THE LIKELY LONG-TERM EFFECTS OF THE CHILD SUPPORT ACT

Within the current rules, many absent parents will continue to face maintenance demands far in excess of their previous payments, and an increasing number of absent parents will be brought into the operations of the Agency. The long-term reduction of income for absent parents and their existing families will progressively erode their standard of living. This will probably result in strain and relationship breakdown. Relationships and arrangements between absent and caring parents also seem likely to face further problems. It may reasonably be predicted that as the number of affected absent parents increases, and their grievances do not go away, they will become more organized, and will learn to campaign more assertively against the Act. Offsetting this it may also be that a degree of accommodation will take place, with absent parents adapting in various ways to the Agency’s demands. Perhaps some sort of cultural shift will take place in popular concepts and expectations of absent parents’ roles and responsibilities, away from notions of clean breaks or uncommitted fatherhood, towards ideas of ongoing financial responsibility for biological children regardless of the status of the relationship between the parents. However, this seems to go against current trends in relationships between men and women in the United Kingdom.

Concerning the reactions of parents with care, those parents who are not on income support will in time stand to make a real gain in income in some cases. In particular, those with earnings that take them above the family credit level may find that, with the addition of maintenance from the other parent, they are appreciably better-off. From 1996, parents with care on better incomes are likely to feature increasingly among the Agency’s clientele. There may at that point be something of a groundswell of support for the Act.
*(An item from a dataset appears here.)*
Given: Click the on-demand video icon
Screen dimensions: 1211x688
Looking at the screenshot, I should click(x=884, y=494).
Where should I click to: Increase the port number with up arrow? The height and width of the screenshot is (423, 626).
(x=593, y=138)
But parents with care on the means-tested benefits may still actually be worse-off in real terms, or suffer in other ways.
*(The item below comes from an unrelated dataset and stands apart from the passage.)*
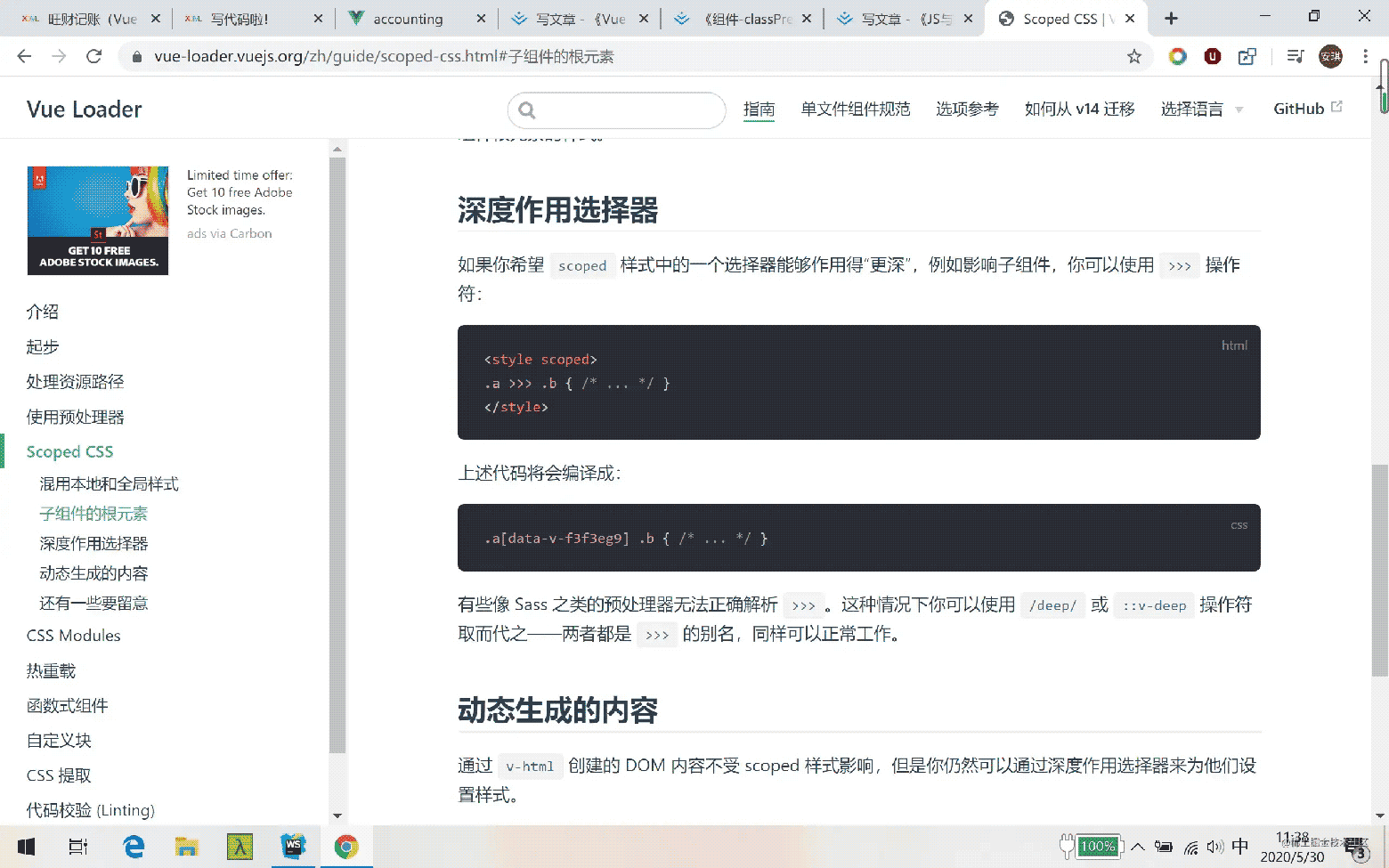Click inside the documentation search field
As has been argued, the primary objective of government in passing the Child Support Act was to make public expenditure savings in social security, mainly by removing significant numbers of lone parents from income support. However, savings may be smaller than anticipated. This is because current high levels of unemployment and the absence of free or subsidized child care make it difficult for lone mothers to move into employment. Unemployment also affects absent parents. The Child Support Agency itself, of course, carries a cost to run.

At this stage it remains difficult to assess what precisely the net savings of the Act will be. The Agency’s targets were not met in its first year.